Collected data entries
++++++++++++++++++++

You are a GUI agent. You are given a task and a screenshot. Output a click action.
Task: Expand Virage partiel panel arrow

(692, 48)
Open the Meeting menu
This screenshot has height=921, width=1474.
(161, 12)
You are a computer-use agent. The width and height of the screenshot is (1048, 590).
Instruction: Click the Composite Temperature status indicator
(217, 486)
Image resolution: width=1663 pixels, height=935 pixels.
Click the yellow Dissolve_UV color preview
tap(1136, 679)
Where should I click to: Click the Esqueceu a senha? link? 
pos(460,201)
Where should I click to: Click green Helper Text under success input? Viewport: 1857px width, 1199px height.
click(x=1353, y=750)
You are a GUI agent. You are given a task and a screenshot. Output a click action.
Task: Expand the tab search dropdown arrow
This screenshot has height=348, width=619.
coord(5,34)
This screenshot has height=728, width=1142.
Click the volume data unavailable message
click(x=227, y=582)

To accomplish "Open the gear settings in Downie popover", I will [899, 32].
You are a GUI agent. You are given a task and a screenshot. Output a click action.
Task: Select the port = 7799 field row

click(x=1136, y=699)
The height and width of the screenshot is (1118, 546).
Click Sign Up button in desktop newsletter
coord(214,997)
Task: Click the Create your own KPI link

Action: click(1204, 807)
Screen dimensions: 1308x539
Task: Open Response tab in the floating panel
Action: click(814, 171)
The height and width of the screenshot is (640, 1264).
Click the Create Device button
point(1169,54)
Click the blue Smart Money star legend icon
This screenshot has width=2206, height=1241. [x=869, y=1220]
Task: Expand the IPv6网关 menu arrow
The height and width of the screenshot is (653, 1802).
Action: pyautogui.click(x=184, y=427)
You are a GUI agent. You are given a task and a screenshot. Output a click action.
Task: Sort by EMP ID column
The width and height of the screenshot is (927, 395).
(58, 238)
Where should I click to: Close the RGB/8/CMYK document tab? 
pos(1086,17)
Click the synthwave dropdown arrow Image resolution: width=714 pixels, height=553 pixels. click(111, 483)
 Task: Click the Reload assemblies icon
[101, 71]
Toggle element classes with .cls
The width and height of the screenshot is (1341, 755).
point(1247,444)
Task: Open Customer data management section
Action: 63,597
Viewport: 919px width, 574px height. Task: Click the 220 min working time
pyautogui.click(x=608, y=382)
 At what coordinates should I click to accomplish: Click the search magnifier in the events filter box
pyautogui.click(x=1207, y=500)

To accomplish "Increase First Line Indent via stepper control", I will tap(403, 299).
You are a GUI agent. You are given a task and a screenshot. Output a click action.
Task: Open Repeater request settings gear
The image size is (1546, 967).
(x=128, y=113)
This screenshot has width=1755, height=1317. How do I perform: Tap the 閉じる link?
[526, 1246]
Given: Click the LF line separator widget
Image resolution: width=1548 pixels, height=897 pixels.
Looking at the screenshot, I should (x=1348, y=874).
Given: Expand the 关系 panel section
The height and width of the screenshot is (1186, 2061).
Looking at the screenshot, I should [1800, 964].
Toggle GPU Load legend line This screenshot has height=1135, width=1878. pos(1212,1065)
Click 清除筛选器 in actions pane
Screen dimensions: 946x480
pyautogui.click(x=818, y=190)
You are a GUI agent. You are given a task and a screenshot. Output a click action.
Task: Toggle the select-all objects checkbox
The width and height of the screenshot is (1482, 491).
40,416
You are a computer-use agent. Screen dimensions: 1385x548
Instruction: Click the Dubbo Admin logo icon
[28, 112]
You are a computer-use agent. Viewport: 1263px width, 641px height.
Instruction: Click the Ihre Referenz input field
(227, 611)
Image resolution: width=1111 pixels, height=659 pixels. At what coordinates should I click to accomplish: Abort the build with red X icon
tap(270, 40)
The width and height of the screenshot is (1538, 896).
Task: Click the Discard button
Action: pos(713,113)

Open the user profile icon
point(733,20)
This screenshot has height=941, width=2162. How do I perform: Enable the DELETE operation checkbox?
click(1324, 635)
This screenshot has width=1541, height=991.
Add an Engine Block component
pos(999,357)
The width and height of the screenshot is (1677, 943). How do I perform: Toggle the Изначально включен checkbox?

++++++++++++++++++++

# ASSIGNED TASK
What is the number of lines in the entries above that contain the word "dropdown"? Answer with that number only.

# ANSWER FOR THE TASK
2